Empresários e técnicos engajados no processo de transição sustentável cobram do governo brasileiro uma taxonomia nacional a exemplo de União Europeia, da China e do México. A falta de padronização para definir o que é um empreendimento “verde” (ambientalmente sustentável) tem preocupado investidores que querem destinar recursos a operações que promovam ações de sustentabilidade.
Especialista em taxonomia verde, a diretora da Associação Soluções Inclusivas Sustentáveis (SIS), Luciane Moessa, afirma que a medida é fundamental para as estratégias de descarbonização, ou seja, de estímulos à produção econômica menos poluente. “É preciso promover essa transição justamente etiquetando: que o setor financeiro passe a financiar o esverdeamento das atividades econômicas tradicionais usando tecnologias mais avançadas para o seu setor e, ao mesmo tempo, financiar a nova economia”, declarou.
Luciane Moessa lembrou que essa é uma agenda global, na qual o Brasil está atrasado, inclusive em relação a vizinhos latino-americanos.
CERTIFICAÇÕES
Atualmente, os investimentos que se anunciam como verdes e sustentáveis são certificados por consultorias privadas que têm seus próprios critérios, não uniformes. A necessidade de ter no Brasil critérios mais firmes para enquadrar quais carteiras e fundos de investimentos seguem de fato os aspectos de investimentos sustentáveis, tem sido uma das principais pautas de reuniões de empresários e investidores comprometidos com a questão ambiental, inclusive com o governo federal.
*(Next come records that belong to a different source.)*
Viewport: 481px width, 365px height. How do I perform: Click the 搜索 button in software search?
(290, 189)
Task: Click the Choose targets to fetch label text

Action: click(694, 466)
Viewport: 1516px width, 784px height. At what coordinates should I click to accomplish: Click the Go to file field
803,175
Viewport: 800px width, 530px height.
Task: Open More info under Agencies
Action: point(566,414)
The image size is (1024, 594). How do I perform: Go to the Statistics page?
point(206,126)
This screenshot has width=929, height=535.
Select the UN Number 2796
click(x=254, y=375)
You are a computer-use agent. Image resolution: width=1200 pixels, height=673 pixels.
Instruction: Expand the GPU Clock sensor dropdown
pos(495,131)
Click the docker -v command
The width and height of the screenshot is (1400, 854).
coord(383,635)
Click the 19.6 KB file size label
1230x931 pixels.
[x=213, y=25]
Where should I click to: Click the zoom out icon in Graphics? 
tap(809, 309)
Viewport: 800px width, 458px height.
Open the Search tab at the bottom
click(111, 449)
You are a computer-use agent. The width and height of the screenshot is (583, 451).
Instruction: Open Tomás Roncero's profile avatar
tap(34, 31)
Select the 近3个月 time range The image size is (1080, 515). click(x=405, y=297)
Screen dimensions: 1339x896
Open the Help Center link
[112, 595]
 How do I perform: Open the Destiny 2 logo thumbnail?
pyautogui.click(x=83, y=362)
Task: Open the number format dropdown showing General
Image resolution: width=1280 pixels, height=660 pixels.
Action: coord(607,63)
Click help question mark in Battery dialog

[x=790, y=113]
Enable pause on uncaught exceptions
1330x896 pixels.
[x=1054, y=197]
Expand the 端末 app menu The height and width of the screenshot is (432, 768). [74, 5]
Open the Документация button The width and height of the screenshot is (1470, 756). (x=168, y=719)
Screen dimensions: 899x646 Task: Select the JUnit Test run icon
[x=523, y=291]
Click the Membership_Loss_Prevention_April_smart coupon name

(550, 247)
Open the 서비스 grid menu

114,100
O único órgão público que participa do processo, segundo especialistas, é a CVM (Comissão de Valores Mobiliários) —ainda assim, de forma indireta. Resolução prevista para entrar em vigor ainda este ano determina que gestores de fundos de investimentos ambientais, verdes ou sociais devem sinalizar os benefícios de seus investimentos e qual a metodologia adotada.
A norma, porém, não vale para todos os tipos de fundos no mercado. Além disso, segundo a CVM, a fiscalização só é feita a partir de uma denúncia ou, de forma mais ampla, em um relatório bienal sobre os riscos do mercado financeiro. Essa lacuna na legislação brasileira não deslegitima os atuais fundos verdes, que já atuam no mercado. O projeto de lei de autoria do senador Jader Barbalho foi protocolado na Mesa Diretora do Senado e aguarda a definição de tramitação na Casa Legislativa.